Stanford Graduate School of Business: Diversity of Backgrounds and Personalities Strengthens Groups
According to Margaret A. Neale, the John G. McCoy-Banc One Professor of Organizations and Dispute Resolution, Stanford GSB (Graduate School of Business), workplace diversity across a number of dimensions, like education or personality, improves a group’s performance and creativity.
Dealing with conflict
Neale argues that “the worst kind of group for an organization that wants to be innovative and creative is one in which everyone is alike and gets along too well”, adding that diversity enhances a group’s ability to manage conflict Tweet This!. As Neale puts it, “the mere presence of diversity you can see, such as a person’s race or gender, actually cues a team in that there’s likely to be differences of opinion. That cuing turns out to enhance the team’s ability to handle conflict, because members expect it and are not surprised when it surfaces”.
Welcoming socially different newcomers
Managers need to occasionally change a group’s composition, welcoming to the group newcomers who are different from the group’s older members, in terms of educational background, area of expertise or other key characteristics: these newcomers will help the group perform better, especially as regards problem-solving.
What is more, according to Neale, “teams with a very stable membership deteriorate in performance over time because members become too similar in viewpoint to one another or get stuck in ruts”.

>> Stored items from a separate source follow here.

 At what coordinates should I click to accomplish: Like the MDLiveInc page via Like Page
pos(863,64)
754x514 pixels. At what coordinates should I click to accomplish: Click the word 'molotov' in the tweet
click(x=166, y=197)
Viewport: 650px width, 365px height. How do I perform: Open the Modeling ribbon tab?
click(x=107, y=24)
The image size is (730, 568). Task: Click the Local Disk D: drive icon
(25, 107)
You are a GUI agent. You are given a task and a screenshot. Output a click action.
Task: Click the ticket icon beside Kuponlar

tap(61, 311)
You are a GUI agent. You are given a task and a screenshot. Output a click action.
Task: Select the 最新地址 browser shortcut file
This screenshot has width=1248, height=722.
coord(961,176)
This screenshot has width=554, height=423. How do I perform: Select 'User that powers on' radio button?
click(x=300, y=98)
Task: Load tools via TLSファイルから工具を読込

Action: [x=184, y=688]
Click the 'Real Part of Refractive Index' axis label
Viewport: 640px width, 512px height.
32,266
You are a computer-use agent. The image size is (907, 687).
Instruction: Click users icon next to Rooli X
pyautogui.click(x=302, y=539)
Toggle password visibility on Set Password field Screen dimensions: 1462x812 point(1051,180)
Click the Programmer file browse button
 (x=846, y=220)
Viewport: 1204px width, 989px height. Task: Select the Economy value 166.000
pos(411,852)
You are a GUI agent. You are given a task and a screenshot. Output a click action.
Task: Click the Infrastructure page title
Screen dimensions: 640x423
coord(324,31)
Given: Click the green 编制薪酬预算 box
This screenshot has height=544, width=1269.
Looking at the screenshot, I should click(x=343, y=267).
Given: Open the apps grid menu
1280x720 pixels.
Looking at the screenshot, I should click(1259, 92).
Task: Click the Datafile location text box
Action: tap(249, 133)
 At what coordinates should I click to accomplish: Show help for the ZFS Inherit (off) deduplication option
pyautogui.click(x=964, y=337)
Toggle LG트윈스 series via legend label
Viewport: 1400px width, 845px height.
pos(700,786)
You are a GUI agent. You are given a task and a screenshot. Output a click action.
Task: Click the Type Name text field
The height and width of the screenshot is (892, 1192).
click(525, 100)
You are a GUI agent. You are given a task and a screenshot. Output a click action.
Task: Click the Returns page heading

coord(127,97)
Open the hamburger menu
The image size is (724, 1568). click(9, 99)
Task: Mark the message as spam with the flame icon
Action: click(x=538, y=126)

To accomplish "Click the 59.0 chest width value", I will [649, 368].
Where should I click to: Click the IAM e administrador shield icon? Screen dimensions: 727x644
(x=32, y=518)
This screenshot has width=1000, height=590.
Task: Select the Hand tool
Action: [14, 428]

Pursuing a lot of diversity
Neale, together with Katherine Phillips of Northwestern and Gregory Northcraft of the University of Illinois, found that when each team member came from a different racial or ethnic group, three-person teams actually performed better. “Two-on-one scenarios with, say, two Caucasians and an African-American, resulted in poorer performance than when the team comprised a Caucasian person, an African-American person, and an Asian-American person,” Neale said.